*Materials provided*
---

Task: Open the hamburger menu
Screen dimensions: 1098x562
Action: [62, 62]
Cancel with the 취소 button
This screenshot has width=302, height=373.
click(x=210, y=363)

---

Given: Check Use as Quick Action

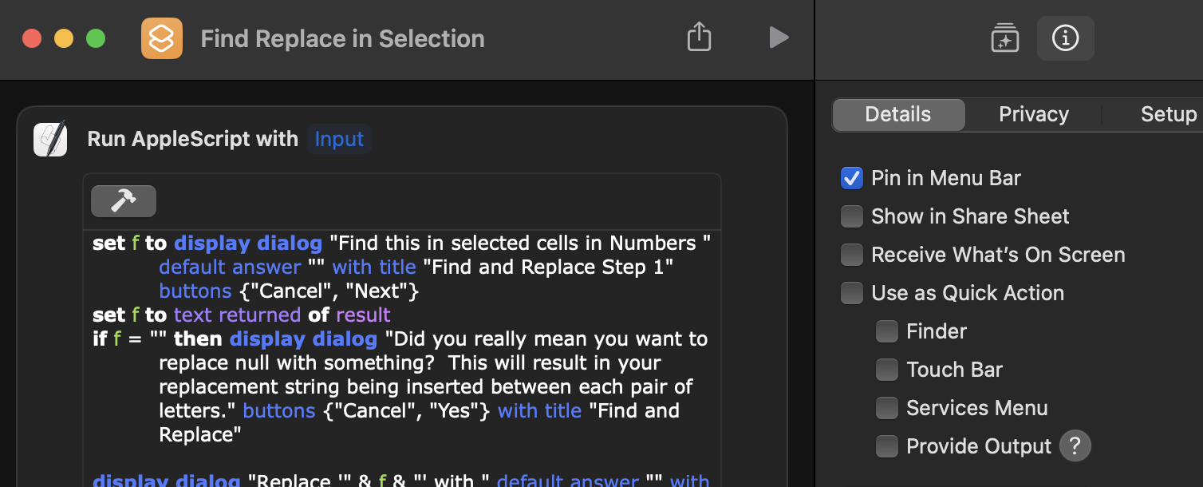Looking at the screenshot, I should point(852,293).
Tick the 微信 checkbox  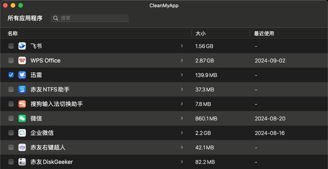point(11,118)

---

*Task description*
Repeat the listing word for word, from the line containing "Task: Open the hamburger menu" through the line containing "click(x=210, y=363)", both included.

*Output for this exercise*
Task: Open the hamburger menu
Screen dimensions: 1098x562
Action: [62, 62]
Cancel with the 취소 button
This screenshot has width=302, height=373.
click(x=210, y=363)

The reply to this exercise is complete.